24. The process of claim 23, wherein the Canadian Standard Freeness of the furnish is from about 150 CSF
to about 650 CSF.

25. The process of claim 23, wherein said linerboard composition includes at least about 30% by weight of said sulfite-modified thermomechanical pulp.

26. The process of claim 23, wherein said sulfite-modified thermomechanical pulp has a percent bound sulfur of at least about 0.25% by weight.

27. The process of claim 26, wherein said percent bound sulfur is at least about 0.40% by weight.

28. The process of claim 23, wherein said sulfite-modified thermomechanical pulp has a yield of at least about 90% by weight.

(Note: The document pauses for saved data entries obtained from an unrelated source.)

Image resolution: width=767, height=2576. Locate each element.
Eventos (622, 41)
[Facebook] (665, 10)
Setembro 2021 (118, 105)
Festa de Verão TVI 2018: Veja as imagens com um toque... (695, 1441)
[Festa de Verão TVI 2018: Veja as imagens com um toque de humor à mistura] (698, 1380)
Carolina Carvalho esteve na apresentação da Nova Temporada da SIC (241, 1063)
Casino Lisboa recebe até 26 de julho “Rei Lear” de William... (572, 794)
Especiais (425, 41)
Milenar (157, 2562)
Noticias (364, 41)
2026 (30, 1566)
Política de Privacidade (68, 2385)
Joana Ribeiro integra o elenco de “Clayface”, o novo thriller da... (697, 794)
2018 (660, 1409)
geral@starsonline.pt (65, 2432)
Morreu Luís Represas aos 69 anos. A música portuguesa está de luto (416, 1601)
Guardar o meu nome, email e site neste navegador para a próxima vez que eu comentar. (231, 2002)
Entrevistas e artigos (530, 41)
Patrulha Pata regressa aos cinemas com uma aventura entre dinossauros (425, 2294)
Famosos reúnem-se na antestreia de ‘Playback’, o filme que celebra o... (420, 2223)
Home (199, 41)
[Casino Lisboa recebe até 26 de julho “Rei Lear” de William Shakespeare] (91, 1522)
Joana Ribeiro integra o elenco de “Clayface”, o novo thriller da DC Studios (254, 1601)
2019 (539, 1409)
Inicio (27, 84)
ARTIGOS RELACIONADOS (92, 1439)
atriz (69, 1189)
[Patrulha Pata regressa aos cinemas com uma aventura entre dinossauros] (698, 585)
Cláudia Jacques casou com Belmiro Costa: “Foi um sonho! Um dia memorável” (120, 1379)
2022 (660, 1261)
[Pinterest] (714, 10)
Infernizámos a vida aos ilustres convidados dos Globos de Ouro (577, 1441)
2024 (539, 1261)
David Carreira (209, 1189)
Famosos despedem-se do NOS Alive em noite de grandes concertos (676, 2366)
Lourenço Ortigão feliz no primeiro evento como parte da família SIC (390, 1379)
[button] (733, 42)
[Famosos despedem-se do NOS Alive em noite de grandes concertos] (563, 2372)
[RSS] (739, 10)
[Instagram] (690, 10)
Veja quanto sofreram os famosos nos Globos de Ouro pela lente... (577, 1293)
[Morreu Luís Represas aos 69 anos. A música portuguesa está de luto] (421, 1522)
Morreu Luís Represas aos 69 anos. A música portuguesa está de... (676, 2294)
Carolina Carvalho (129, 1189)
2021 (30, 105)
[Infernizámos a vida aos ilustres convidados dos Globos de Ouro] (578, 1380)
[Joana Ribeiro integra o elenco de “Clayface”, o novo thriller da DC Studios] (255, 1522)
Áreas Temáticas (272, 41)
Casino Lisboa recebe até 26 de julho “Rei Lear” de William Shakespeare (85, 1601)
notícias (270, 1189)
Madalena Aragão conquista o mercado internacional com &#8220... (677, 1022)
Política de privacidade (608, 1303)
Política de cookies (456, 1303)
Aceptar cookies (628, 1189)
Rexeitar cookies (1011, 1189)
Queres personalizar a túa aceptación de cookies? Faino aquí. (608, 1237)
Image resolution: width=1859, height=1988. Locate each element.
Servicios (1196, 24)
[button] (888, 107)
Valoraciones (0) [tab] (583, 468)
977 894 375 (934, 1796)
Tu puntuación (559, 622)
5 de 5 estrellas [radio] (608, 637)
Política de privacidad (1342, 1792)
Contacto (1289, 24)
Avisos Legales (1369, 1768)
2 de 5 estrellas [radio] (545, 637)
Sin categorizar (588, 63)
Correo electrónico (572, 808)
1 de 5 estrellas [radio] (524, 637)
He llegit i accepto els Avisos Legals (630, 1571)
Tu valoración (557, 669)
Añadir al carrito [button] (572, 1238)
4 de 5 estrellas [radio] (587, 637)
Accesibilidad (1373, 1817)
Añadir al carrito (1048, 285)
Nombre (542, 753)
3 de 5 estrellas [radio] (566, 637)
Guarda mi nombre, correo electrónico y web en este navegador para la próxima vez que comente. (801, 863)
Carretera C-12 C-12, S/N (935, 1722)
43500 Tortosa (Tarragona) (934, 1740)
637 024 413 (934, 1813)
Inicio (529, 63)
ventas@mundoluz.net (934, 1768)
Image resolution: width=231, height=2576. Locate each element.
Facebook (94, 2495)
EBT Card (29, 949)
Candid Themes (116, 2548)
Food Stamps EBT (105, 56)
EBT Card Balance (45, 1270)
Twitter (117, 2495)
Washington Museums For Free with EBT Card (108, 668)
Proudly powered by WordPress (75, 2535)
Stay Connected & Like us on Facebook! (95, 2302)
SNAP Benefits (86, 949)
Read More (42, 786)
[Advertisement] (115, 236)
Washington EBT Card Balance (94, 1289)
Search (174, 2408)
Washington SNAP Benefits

29. The process of claim 28, wherein said linerboard composition includes at least about 40% by weight of said sulfite-modified thermomechanical pulp.

30. The process of claim 23, wherein the weighted average fiber length of the sulfite-modified thermomechanical pulp is at least about 1.4 millimeters.

31. The process of claim 23, wherein sulfite-modified thermomechanical pulp is combined with up to about 75% by weight chemical pulp.

32. The process of claim 23, wherein sulfur dioxide, in gaseous or liquid form, is added to said lignocellulose subsequent to said initial mechanical attrition step, but prior to further mechanical attrition.

33. The process of claim 23, wherein alkaline pH
conditions are maintained during said initial mechanical attrition step.

34. The process of claim 33, wherein the pH is maintained at a pH of at least about 8 up to a pH of about 11.

35. The process of claim 23, wherein the undefibered lignocellulose is subjected to a pressure of at least about 30 psia for a residence time period of at least about 1.5 minutes.

36. The process of claim 35, wherein the residence time period is limited to about 5 minutes.

37. The process of claim 35, wherein the pressure is at least about 50 psia and the residence time is at least about 2.0 minutes.

38. The process of claim 37, wherein the residence time is limited to about 4 minutes.

39. The process of claim 23, wherein the power imparted to the undefibered lignocellulose during the initial mechanical treatment is less than about 50 HPD/T.

40. The process of claim 23, wherein the second mechanical attrition step is conducted at a lignocellulose consistency level of from about 20% by weight up to about 35% by weight.